Start of PROVIDED MATERIAL

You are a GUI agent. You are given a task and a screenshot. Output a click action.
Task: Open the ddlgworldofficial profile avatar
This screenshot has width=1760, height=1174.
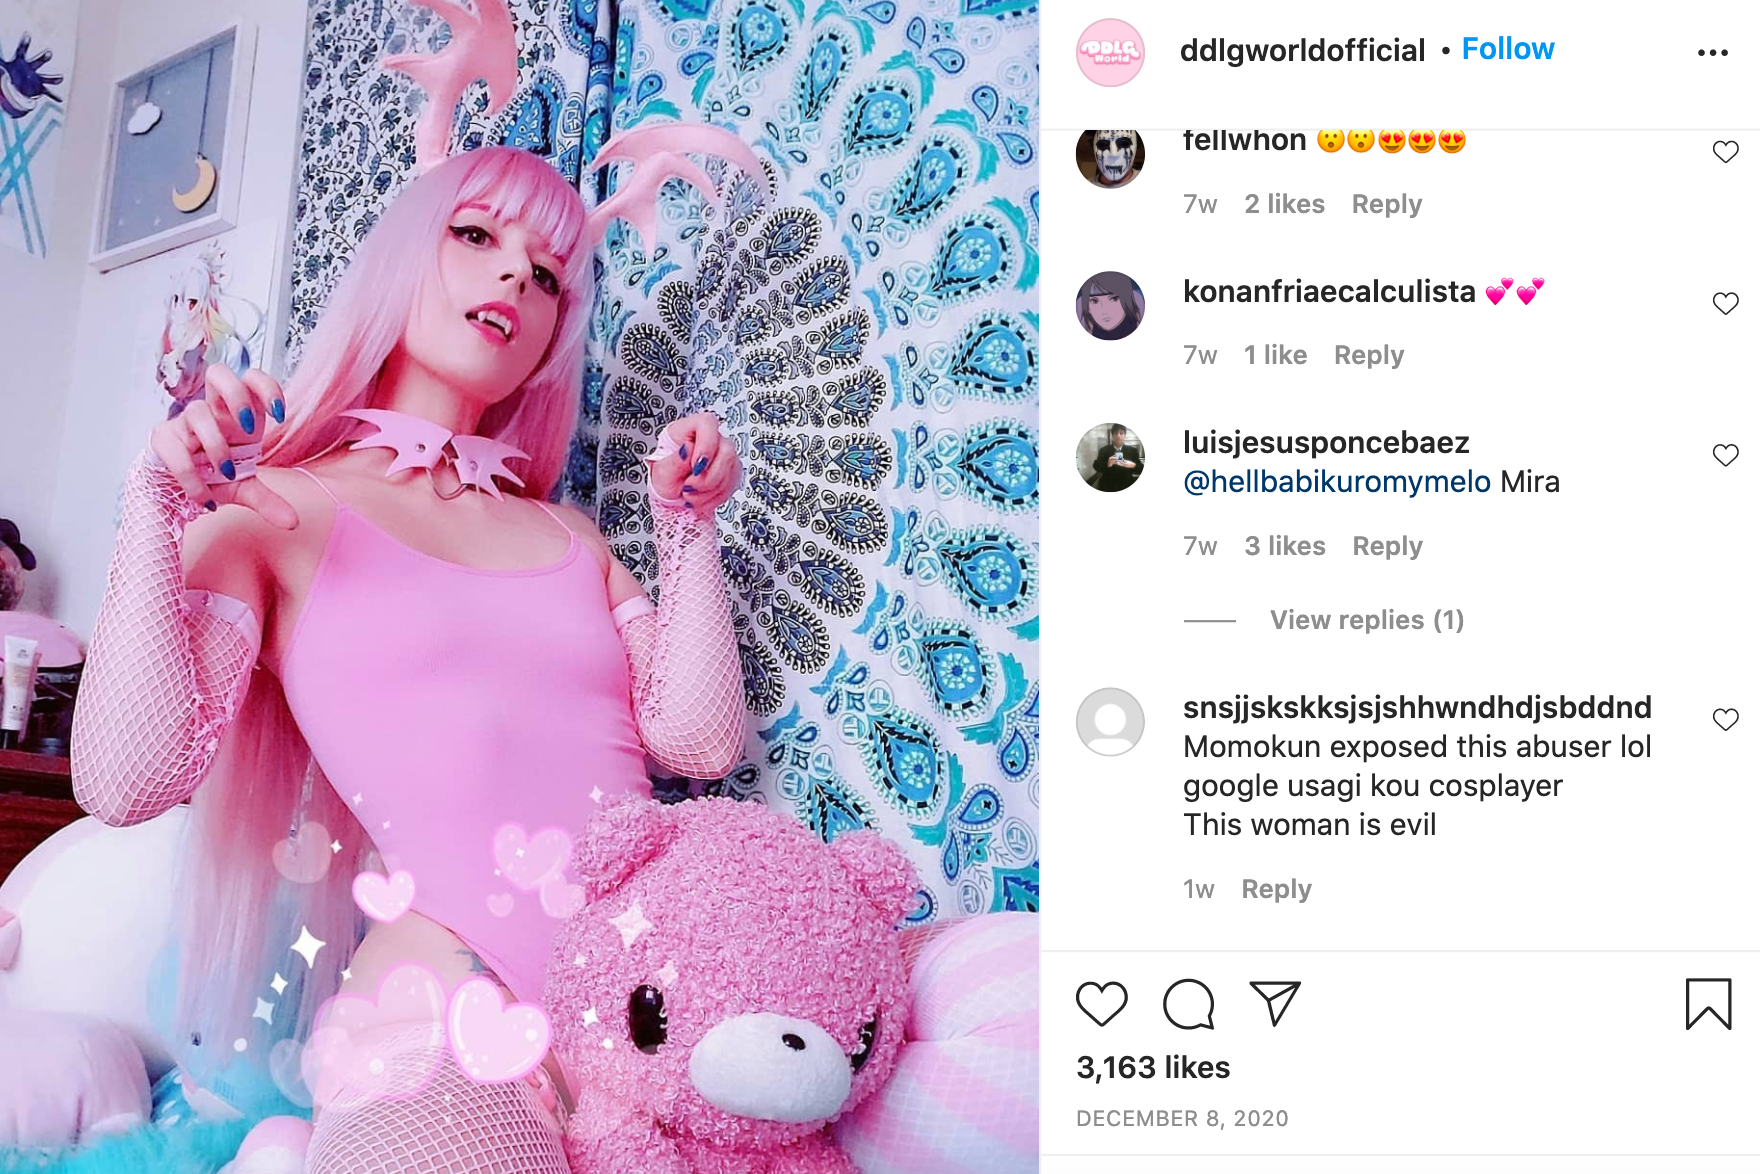click(1110, 52)
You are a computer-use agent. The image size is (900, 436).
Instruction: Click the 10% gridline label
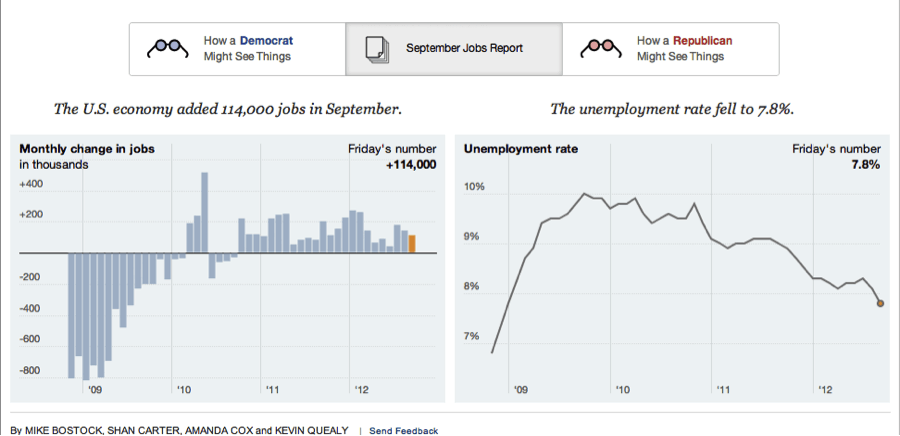[x=474, y=187]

End of PROVIDED MATERIAL

- [HOW TO COMPLETE THIS TASK] Pull each line containing "agent" from the records.

- [SOLUTION FOR THIS PROBLEM]
You are a GUI agent. You are given a task and a screenshot. Output a click action.
You are a computer-use agent. The image size is (900, 436).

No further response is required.